### [Instructions for the task]
Reproduce each of the following entries verbatim, line for line.

### [Input]
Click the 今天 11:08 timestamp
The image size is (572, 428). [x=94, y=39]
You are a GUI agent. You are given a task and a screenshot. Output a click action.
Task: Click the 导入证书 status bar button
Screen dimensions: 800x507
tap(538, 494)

### [Response to this exercise]
Click the 今天 11:08 timestamp
The image size is (572, 428). [x=94, y=39]
You are a GUI agent. You are given a task and a screenshot. Output a click action.
Task: Click the 导入证书 status bar button
Screen dimensions: 800x507
tap(538, 494)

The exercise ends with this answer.